Fête Dimanche - Année B

Noël : Dieu montre aux hommes son amour et le sauver par sa présence

Chers frères et sœurs dans le Christ !

 Nous célébrons en ce jour la fête de Noël, la venue de Dieu parmi nous. Dieu a pris chair de notre chair par son Fils. Son désir est unique, montrer aux hommes son amour et les sauver par sa présence. Cette venue parmi les hommes est annoncée et préparée, depuis l’Ancien Testament jusqu’au Nouveau Testament, par les prophètes.

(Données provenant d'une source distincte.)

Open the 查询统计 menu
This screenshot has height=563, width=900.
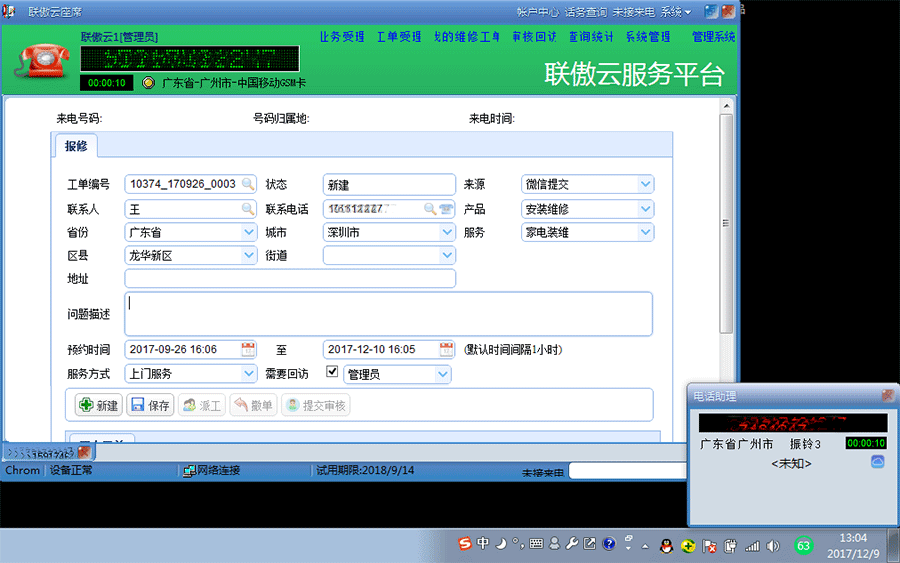[590, 37]
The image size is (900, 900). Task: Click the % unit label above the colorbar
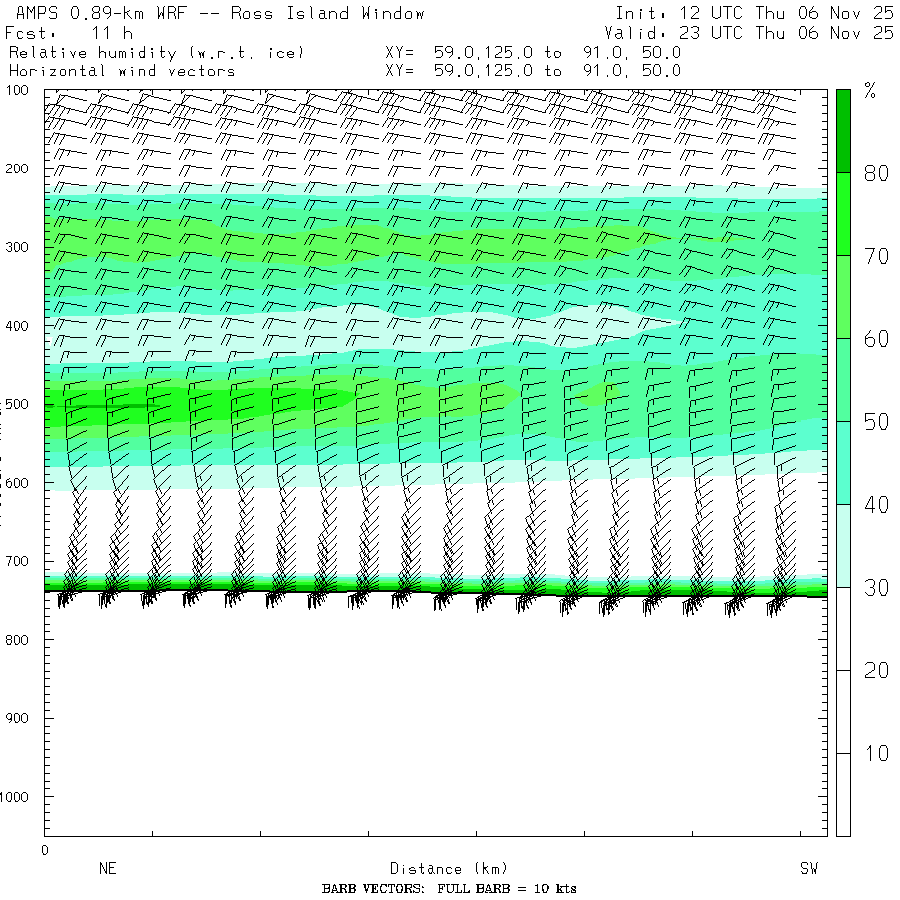(x=870, y=92)
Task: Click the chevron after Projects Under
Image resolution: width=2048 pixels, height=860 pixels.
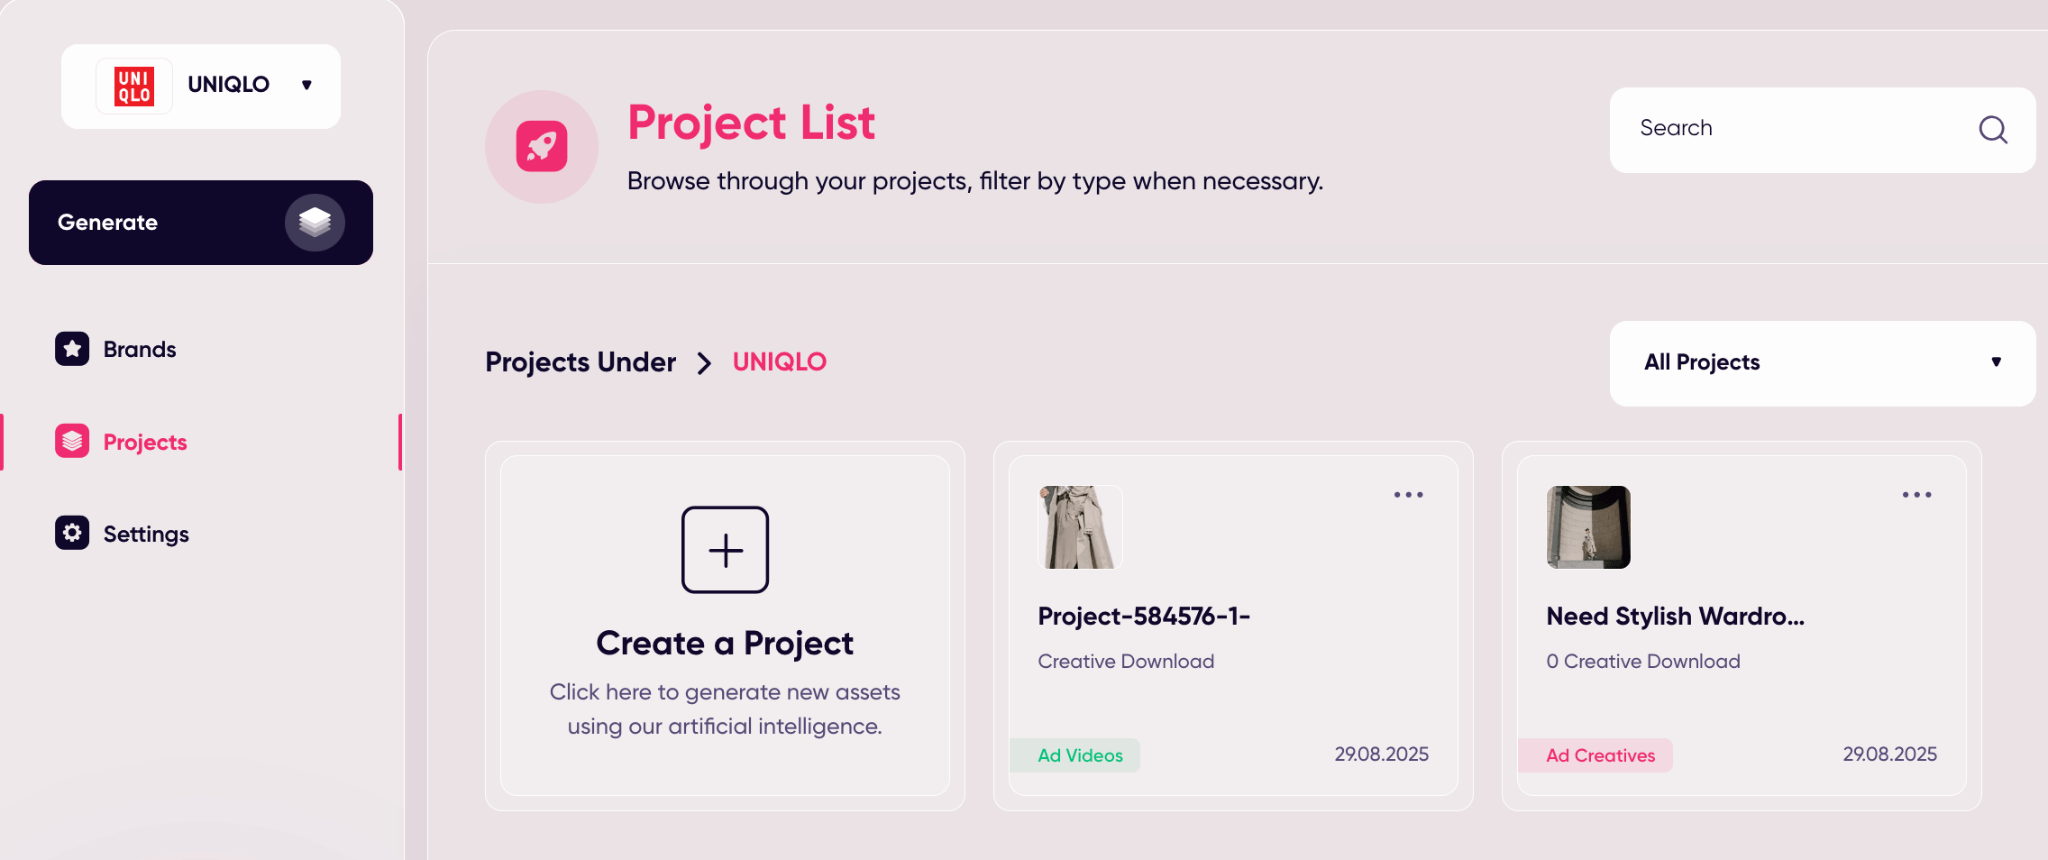Action: [704, 363]
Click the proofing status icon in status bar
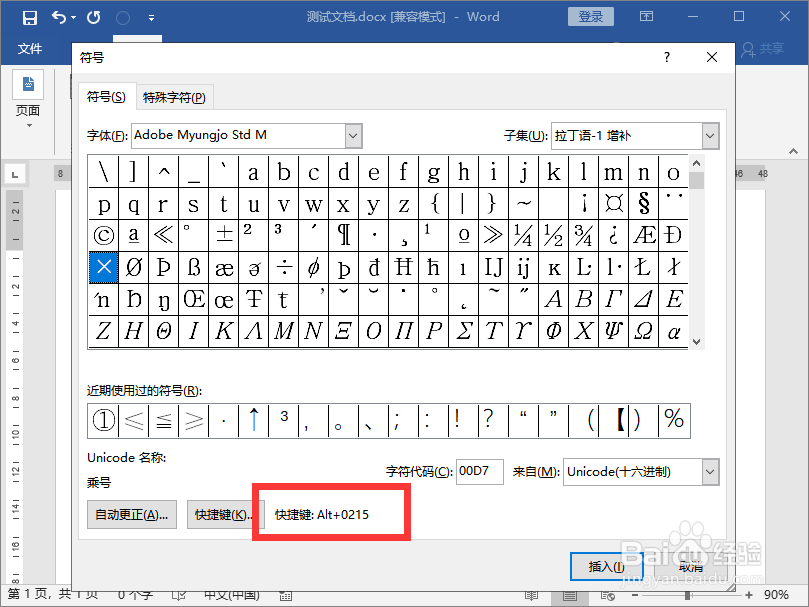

Aujourd’hui nous lisons dans Isaïe comment le Seigneur est venu racheter son peuple et comment toutes les extrémités de la terre verront le salut de notre Dieu : « Qu’ils sont beaux, sur la montagne, les pieds de ceux qui portent la bonne nouvelle, qui annoncent le salut et la paix. » Parole émerveillée du prophète Isaïe (52,7), qui entrevoit avec espérance l’arrivée du sauveur de son peuple. En cette fête de la nativité de notre Seigneur, nous sommes toutes et tous appelés à être des porteurs de la bonne nouvelle du salut.

Chers enfants de Dieu !

Les pieds et les pas du missionnaire suscitent donc l’émerveillement, non pas parce qu’il annonce merveilleusement la Bonne Nouvelle ou qu’il laisse derrière lui un écho joyeux de cette annonce. C’est surtout parce qu’il a été envoyé et qu’il a toujours le regard tourné vers Celui qui l’a appelé et envoyé. Aussi, sa joie de témoigner reste fondée en priorité dans celle de croire. Ils sont encore plus beaux les pieds des messagers de la Bonne Nouvelle parce que Jésus les a lavés. Dans la culture de Jésus, laver les pieds de quelqu’un était un signe d’hospitalité et d’amitié. Un honneur offert, si vous êtes proche de votre hôte. Lui laver les pieds si vous êtes son subalterne ou son esclave, c’était reconnaître son pouvoir. Si vous étiez le maître et lui le disciple, lui laver les pieds était un service inouï, inattendu. Un signe d’amour sans égal !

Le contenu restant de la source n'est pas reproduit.